On the front side of the note, the main colours are purple, green and yellow, and it features an image of writer and poet Jorge Isaacs, with a background of the Cauca River in Valle del Cauca. The heroine of his novel María is also shown, an image which was inspired a monument by Luis A. Parera. "50" is written in Braille. Also on the front of the note is the name of the currency (peso), the country (Colombia), and the name of the Bank of the Republic.

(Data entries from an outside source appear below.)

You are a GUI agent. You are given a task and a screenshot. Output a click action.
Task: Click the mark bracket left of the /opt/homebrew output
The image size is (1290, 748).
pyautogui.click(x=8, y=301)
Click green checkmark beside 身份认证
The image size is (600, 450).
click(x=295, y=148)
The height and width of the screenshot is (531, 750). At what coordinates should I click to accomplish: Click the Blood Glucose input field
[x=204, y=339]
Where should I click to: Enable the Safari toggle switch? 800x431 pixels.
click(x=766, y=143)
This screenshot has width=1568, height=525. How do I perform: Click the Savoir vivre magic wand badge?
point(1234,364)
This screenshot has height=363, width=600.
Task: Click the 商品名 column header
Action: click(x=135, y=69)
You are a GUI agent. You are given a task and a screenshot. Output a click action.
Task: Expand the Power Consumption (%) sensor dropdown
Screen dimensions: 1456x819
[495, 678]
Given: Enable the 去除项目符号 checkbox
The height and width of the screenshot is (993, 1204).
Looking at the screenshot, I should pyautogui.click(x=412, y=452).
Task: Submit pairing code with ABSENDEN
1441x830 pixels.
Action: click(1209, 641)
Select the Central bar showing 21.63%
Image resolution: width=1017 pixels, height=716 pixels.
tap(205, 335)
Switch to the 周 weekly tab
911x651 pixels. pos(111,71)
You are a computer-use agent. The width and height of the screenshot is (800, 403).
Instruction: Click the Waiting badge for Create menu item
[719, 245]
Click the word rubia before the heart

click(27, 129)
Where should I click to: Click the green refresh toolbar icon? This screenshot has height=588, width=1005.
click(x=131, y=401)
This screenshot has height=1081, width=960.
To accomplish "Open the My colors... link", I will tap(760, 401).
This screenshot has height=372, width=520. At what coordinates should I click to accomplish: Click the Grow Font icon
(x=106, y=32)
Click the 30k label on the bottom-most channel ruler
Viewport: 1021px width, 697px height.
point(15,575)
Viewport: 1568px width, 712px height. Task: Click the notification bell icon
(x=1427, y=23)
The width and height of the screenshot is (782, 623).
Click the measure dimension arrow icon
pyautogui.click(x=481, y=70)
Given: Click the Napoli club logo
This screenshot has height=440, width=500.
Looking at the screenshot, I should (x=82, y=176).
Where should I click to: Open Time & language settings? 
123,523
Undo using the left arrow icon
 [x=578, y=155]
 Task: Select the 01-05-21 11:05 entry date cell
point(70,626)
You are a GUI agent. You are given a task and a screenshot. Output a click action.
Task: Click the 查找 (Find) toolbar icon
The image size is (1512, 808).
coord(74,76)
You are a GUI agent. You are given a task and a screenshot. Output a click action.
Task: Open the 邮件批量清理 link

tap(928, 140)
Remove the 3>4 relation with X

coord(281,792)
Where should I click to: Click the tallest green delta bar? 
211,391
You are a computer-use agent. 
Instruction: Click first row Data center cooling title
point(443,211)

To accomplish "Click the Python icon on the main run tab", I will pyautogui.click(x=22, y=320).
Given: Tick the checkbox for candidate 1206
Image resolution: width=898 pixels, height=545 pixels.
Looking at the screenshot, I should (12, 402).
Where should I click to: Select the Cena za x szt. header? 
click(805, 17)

The reverse of the note features an Albizia saman tree, which is characteristic to the region of Valle del Cauca, and also an image of Isaacs' house El Paraiso, which he purchased in 1854 and resided in during his adolescence. This side is predominantly purple and yellow, and also contains the logo of the Bank of the Republic. Two palm trees are also printed on the reverse, and behind them is a paragraph from María about the evening atmosphere in Valle del Cauca:

Una tarde, tarde como las de mi país, engalanada con nubes de color violeta y lampos de oro pálido, bella como María, bella y transitoria como fue ésta para mí, ella, mi hermana y yo, sentados sobre la ancha piedra de la pendiente, desde donde veíamos a la derecha en la honda vega rodar las corrientes bulliciosas del río, y teniendo a nuestros pies el valle majestuoso y callado, leía yo el episodio de Atala, y las dos, admirables en su inmovilidad y abandono.

==Editions==

Both sides of the first series.

Since the initial printing of the 50,000 peso note, there have been nineteen editions of it:

Editions of the 50,000 peso note
| Issue number | Date of issue | Date of release | Changes from the previous issue |
|---|---|---|---|
| 1 | 7 August 2000 | 1 December 2000 |  |
| 2 | 1 May 2001 | 1 March 2002 | The place of printing (Bogotá) no longer appears on the note. |
| 3 | 23 July 2001 | 11 August 2003 |  |
| 4 | 15 May 2002 | 11 October 2004 |  |
| 5 | 20 June 2003 | 23 September 2005 |  |
| 6 | 9 March 2005 | 1 December 2006 | The signature of Miguel Urrutia Montoya is replaced with the new director of the Bank of the Republic's signature, José Darío Uribe Escobar. The signature of executive director Gerardo Hernandez Correa remains on the note. |
| 7 | 6 February 2006 | 10 April 2007 |  |
| 8 | 23 November 2006 | 14 December 2007 |  |
| 9 | 24 November 2006 | 10 November 2008 |  |
| 10 | 22 August 2007 | 5 June 2009 |  |
| 11 | 4 September 2008 | 12 January 2010 |  |
| 12 | 5 September 2008 | 2 November 2010 |  |
| 13 | 25 August 2009 | 8 April 2011 |  |
| 14 | 26 August 2009 | 21 October 2011 |  |
| 15 | 27 August 2009 | 19 December 2011 |  |
| 16 | 7 August 2010 | 2 November 2012 |  |
| 17 | 8 August 2010 | 5 April 2013 |  |
| 18 | 26 August 2011 | 4 October 2013 |  |
| 19 | 27 August 2011 | 12 December 2013 |  |

==Safety features==
The notes have two security threads, the first being an opaque band, and the second being the text "50 MIL PESOS COLOMBIA" which can be seen under direct light. There is a watermark of Jorge Isaacs' face, along with many examples of relief printing. Under ultraviolet light, the note appears to be orange with yellow fibrils. It is also protected by a serial number, and various microprinting and colour-shifting ink is used on the front for the number 50 (which the colour-shifting ink causes to change from a golden to green colour when tilted). On both sides of the note, there are books shown on the notes with blank areas of colour. When the note is viewed by transparency, these areas coincide with the ones on the other side of the note.

==Production==
As of March 2010, the production cost of each 50,000 peso note is 103 pesos. In comparison, a 1,000 peso note costs 57 pesos to produce, given that it does not have as many safety devices. Notes in poor condition are sent to the Central Treasury (Central de Efectivo), where they are destroyed. The manufacturing process of each note takes 28 days, and each note will stay in circulation for 34 months. Despite other countries adopting laminated notes for greater durability, Colombia has decided not to in order to attempt to prevent counterfeit notes.